The best way to ensure compliance with the new overtime regulations is through an internal audit. This is a rare opportunity to get your house in order. The new regulations provide "cover" for correcting past misclassifications. Although no single audit model will work for every company, we recommend the following:
- Identify all exempt employees currently earning less than $455 a week in guaranteed compensation. Either reclassify them as nonexempt, or increase their wages to meet the minimum salary level.
- Review your job descriptions to see if they accurately reflect what your employees do on a daily or weekly basis.
- Confirm the results of your review by interviewing your employees. If you quantify an employee’s duties by allocating how much time he is expected to spend, err on the side of caution.
- Have your job descriptions reviewed by a third party or counsel to determine whether they comply with the letter of the law.
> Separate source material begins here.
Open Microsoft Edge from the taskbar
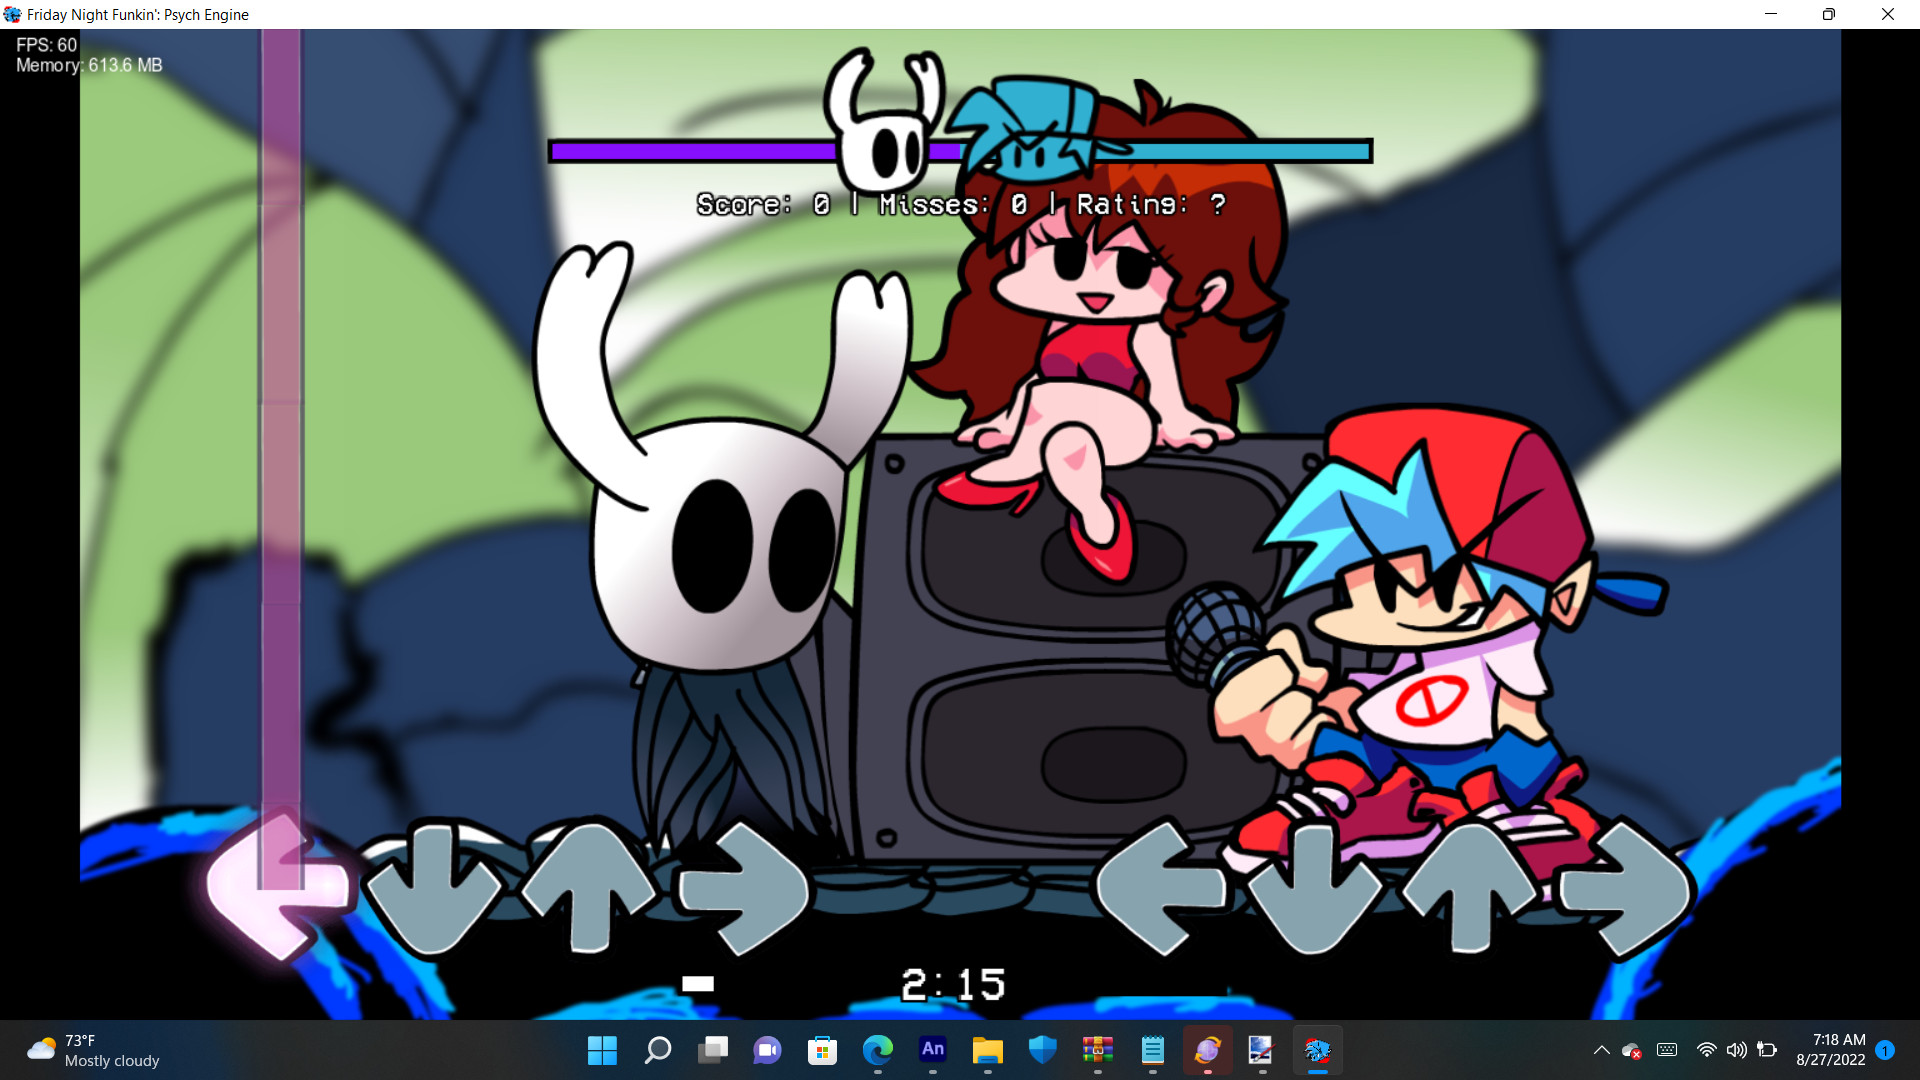The image size is (1920, 1080). coord(878,1051)
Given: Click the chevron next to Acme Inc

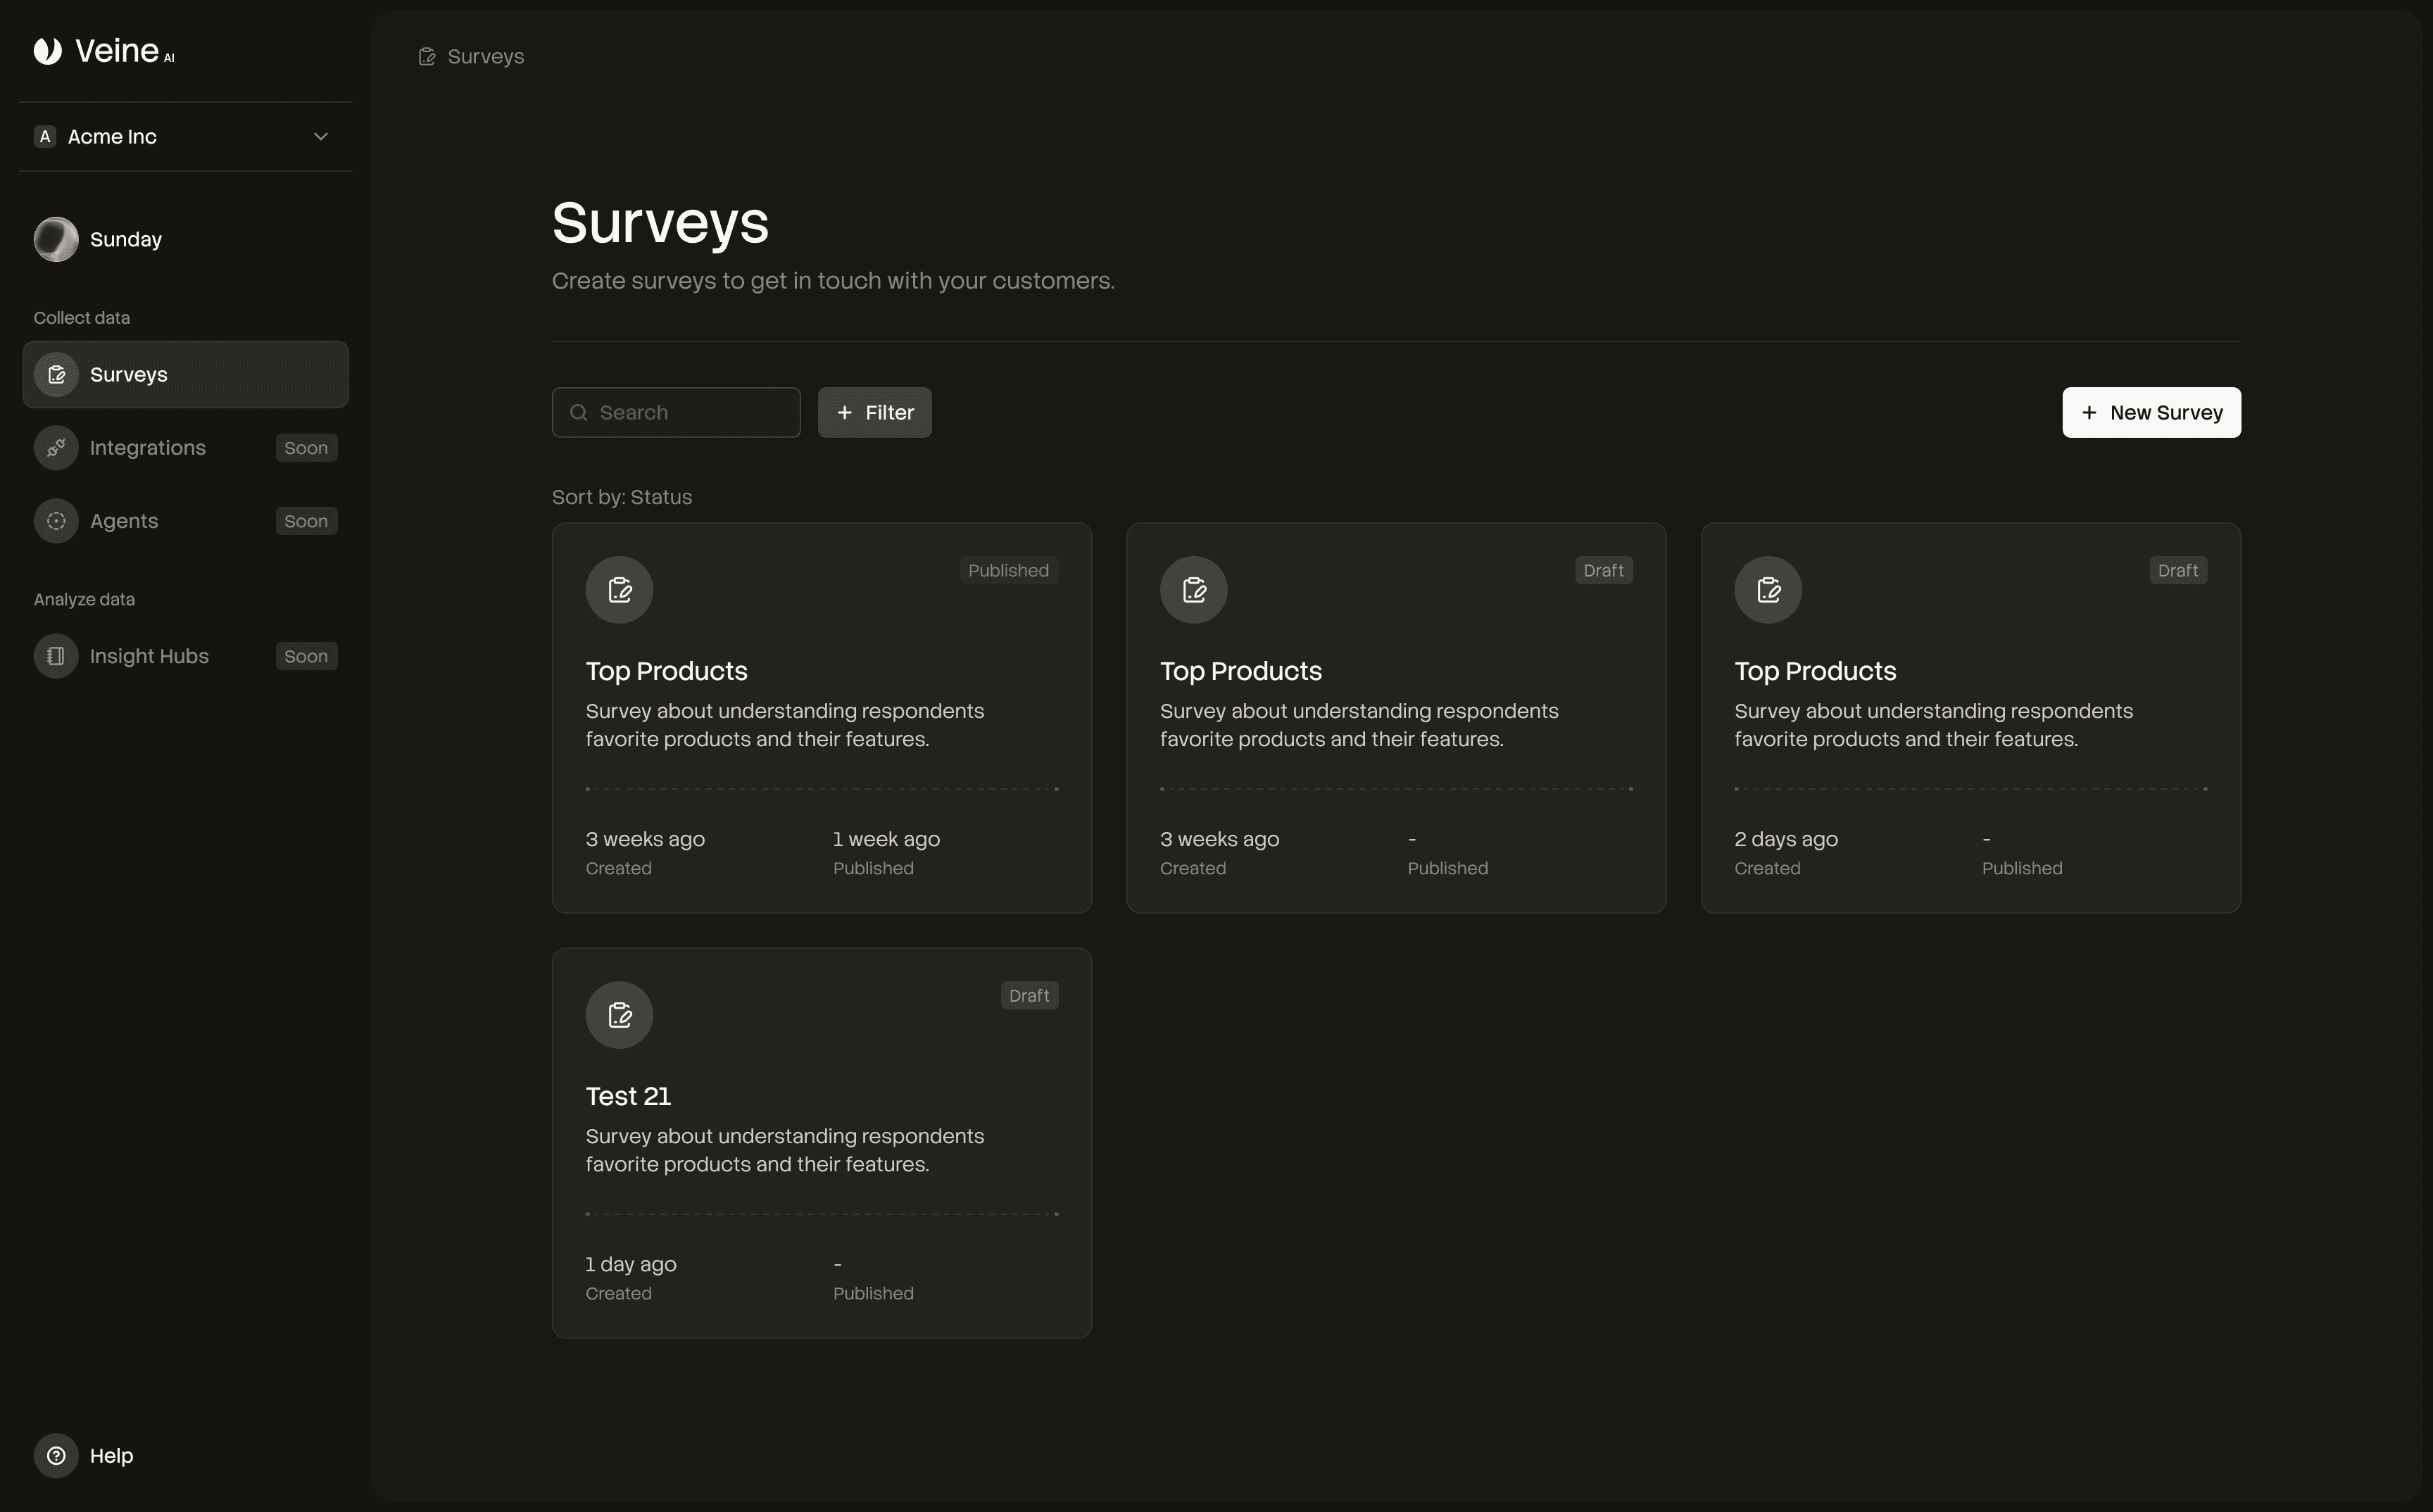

- Determine whether you employ any nonexempt employees earning more than $100,000 a year in guaranteed compensation. If you do, consider reclassifying them as exempt "highly compensated employees."
- Implement and disseminate a safe harbor policy.
With all the media attention the new regulations have received, employees (and plaintiffs’ attorneys) have a heightened awareness of what it means to be exempt for purposes of overtime compensation. Actions for unpaid overtime continue to grow at an alarming pace and cost. Employers cannot afford to misclassify their employees.
The content of this article is intended to provide a general guide to the subject matter. Specialist advice should be sought about your specific circumstances.